この発言はとある在日クルド人によるものだそうですが、これを受けて自民党の若林洋平参院議員がSNSで「日本人の国なので、日本の文化・しきたりを理解できない外国の方は母国にお帰りください」などと書き込んだという報道に接しました。産経新聞のウェブサイトでは「この動画には、JR蕨駅前の路上に集団が集まり、『日本人死ね』と発言したような声が収録されている」と報じられています。

www.sankei.com

その声が冒頭の音声(私がその部分の音声だけを抜き出しました)なのですが、「日本人死ね」と聞こえました? 実は私、最初はそう聞こえました。上掲の産経新聞の報道を見て、すぐにネットで検索してそれらしき動画を見つけて聞いたときです。でもそののち、この発言が外国人に対するヘイトデモに対するクルド人によるデモにおけるものだったことなど、背景を知ってから改めて何度も聞き返していると「病院に行け」としか聞こえなくなりました。
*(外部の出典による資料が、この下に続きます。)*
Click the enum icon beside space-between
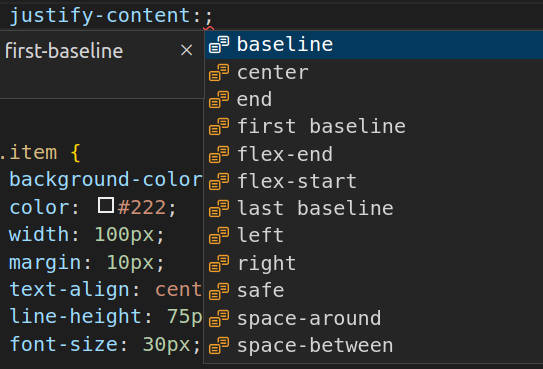 219,345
ちょっと怖いなと思いました。産経新聞の報道ではまず「JR蕨駅前の路上に集団が集まり」としか書かれておらず、これがヘイトデモに対するカウンターデモであることは説明されていません。そのうえで「『日本人死ね』と発言したような声」と発言内容を特定した書き方がされています。そして、それを読んだうえで私が聞いてみた音声が、最初はその通りに聞こえてしまったからです。

つまり、これはいわゆる「確証バイアス」というものではないかと思ったのです。確証バイアスとは「自分の思い込みや願望を強化する情報ばかりに目が行き、そうではない情報は軽視してしまう傾向のこと*1」です。そういう確証バイアスを容易に惹起してしまいそうな産経新聞の書き方は問題ではないかと思うと同時に、そのバイアスがかかったまま在日クルド人への予断と偏見をさらに膨張させる人が続出するのではないかと。実際、この記事へのコメントからも分かるように、そういう人がたくさん出現しているようです。

発言の背景を詳しく知ったうえで聞いたら「病院に行け」と聞こえたーーこれだって私自身の確証バイアスの可能性はありますが、この点に関してはブログ「電脳塵芥」の電脳藻屑 (id:nou_yunyun)さんが説得力のある解説をされています。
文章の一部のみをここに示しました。